終章、ひとり世界に残った銀の使徒の哀愁。

 連歌形式で詠われるこの恋詩の人気は、伝説の「聖なる者」が生存した時代、およそ千三百年前に絶頂期を迎えたと伝えられており、嘘か真か、その騒ぎ立てた様子さえもが詩となって残されていると聞く。

「聖なる者か……」

 それは、神々が人の子に託しつつも望んだ、愛の結晶とされる存在。
二柱の若き神々「ダイタルドとセレネ」の生まれ変わりと謳われた、ふたりの美しい人の子の間に誕生した、最も二柱に愛された者──と、伝わる御子の呼称。

 彼の名は──。

「確か、カンギール……」

 呟きが大気を揺さぶる──。
周囲の、張り詰めた気を敏感に察し、二の腕に鳥肌が立った。

 気が何かに呼応したように流れていた。

 霧の白さが、視界を覆う。
その白い世界に、霧を凝縮したかのような白い影が生まれ、徐々に白以外の色彩を浮き出す。

 そして、静寂のなかから、歩を進める者が現れた時、心休まる森の薫りと樹海の如く深い清涼の気を、ぼくは全身で感じていた。

 彼はそこに在るだけで、孤高だと知れた。

 長く伸びた四肢は細く、背高のわりに姿態は全体的に華奢だった。
ガラス細工の繊細さで象られた容貌に、わずかに赤みをさす唇。
二十二、三歳の外見に不釣り合いな、叡智を秘めた底知れぬ視線。
躍動感とは縁遠いそれらが不揃いな銀の髪にしっくりと馴染み、その生気の欠けた美貌は、まるで名高い彫刻家の会心の作品のようだった。

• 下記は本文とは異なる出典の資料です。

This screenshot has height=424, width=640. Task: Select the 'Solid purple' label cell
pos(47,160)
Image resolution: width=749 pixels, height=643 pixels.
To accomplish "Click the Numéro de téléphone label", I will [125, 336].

 何よりも、彼をより一層引き立たせたのは、垂れた前髪から見え隠れする額を飾るサークレット。
その中心に埋め込まれた宝石は、白石──。

 彼は一歩を踏み出し、また一歩とこちらに近付き、ぼくを見据え、ぼくを目指して距離を縮めた。

 そして、ぼくの右脇を、擦れるほどに近く通り過ぎた瞬間、彼の冷めた銀の瞳はぼくを見ることを放棄した。
期待した何かに裏切られたような自嘲的な笑みが、その時ばかりは表情豊かに、人間味帯びる。

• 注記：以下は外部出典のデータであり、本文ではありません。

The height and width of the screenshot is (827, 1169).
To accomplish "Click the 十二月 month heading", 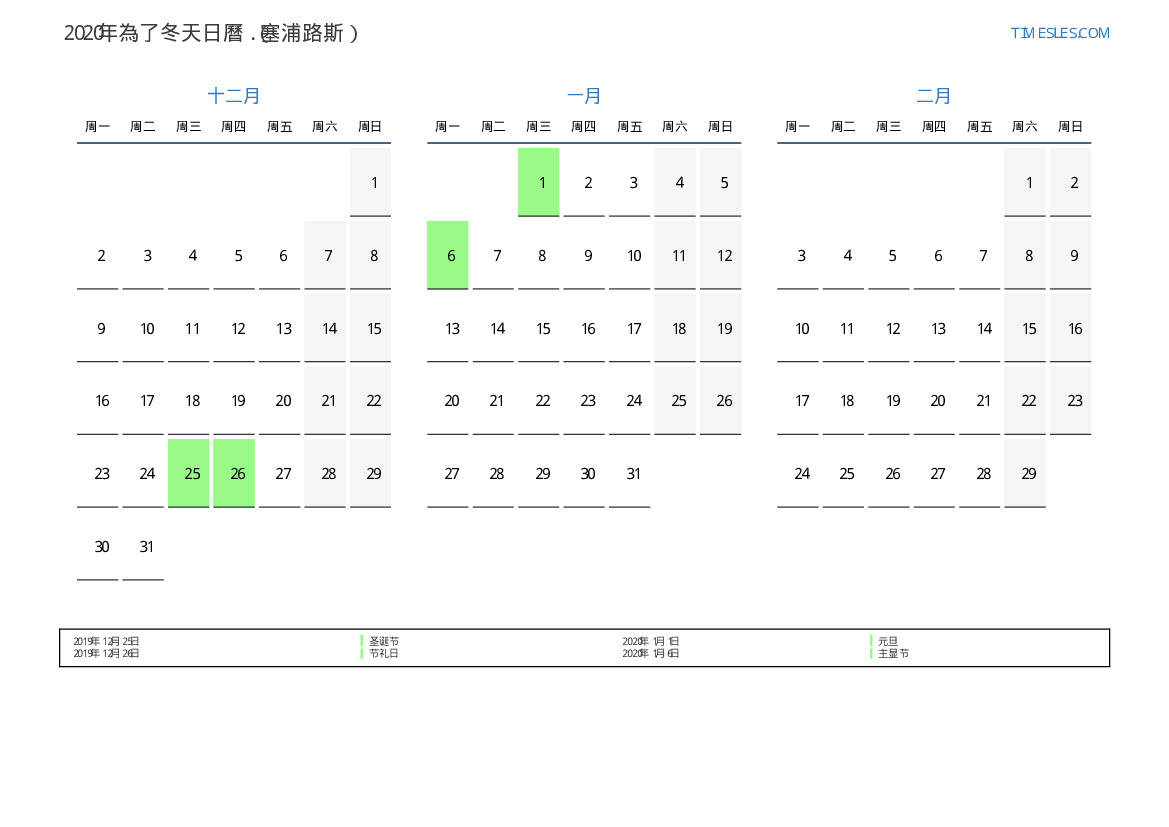I will (x=234, y=96).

 ぼくが彼の孤高な威厳に立ち向かえたのは、銀の瞳が彼に似つかわしくないほど枯れていたからだろうか。
『枯れている』と、ぼくが思ってしまうほど、ともすれば無気力な憂いた視線を、彼はぼくに向かって投げたのだった。



 どれほど立ちすくんでいたろう。
彼を引き止めたいと振り向いた時には、痩身の銀髪の青年はカリ・エラの家の扉を開けて、そのうしろ姿を消していた。

 ぼくは咄嗟に走り出し、あとを追う。

 飛び込む勢いで扉を開いた。

 見知った顔の面々が、奇襲を受けた戦士のように一斉に振り向き凝視する──はずだったのに、そこはカリ・エラの家の中ではなかった。

 あろうことか、家そのものさえ消えていたのだ。

 在るのは、濃密な霧のなかに、突然、飛び出した枝々。
腐りふやけた古枝が、まるで行き手を拒むように、ずっと先まで重なり合っていた。
自然が造った、倒れかけた木々が、そう……、まるで垣根のように折り重なって、枝を伸ばしていた。

「ど……し、て……?」

 ぼくの手にはまだ扉を開いた感触が残っていた。

 けれど、現実は違う。
足下には湿った土が広がり、所々に水が沁み出ていた。
カリ・エラの家付近とは霧の様子も異なり、ここのは、ほんのりとだが、霧が淡く緑がかっていた。

「どうなっているんだ……?」

──とにかく、まずはこの空間を出なくては。

 現状脱出が第一だと、本能が叫んでいた。

 霧の様子を伺っていると、そのうち服が霧を吸い込んで、肌にしっとり濡れた感じを伝えた。

「こんなに濡れるほど深い霧なのか?」

 不快感が肌を走ると同時に、その肌の冷点がぼくに風の存在を知らせる。

「霧が、動いている……?」

 細かい水の粒子は一定の方向に、白く霞んだ淡緑の闇目掛けてゆっくりと流れていた。

「この場合、行くしかない、か」

 叱咤するように自分自身に声を掛けて、意を決して、霧の出口を求めて奥へと進む。
淡緑の流れに沿って歩くためには、面倒でも四方から生えている古枝を掻き分けて進むしかない。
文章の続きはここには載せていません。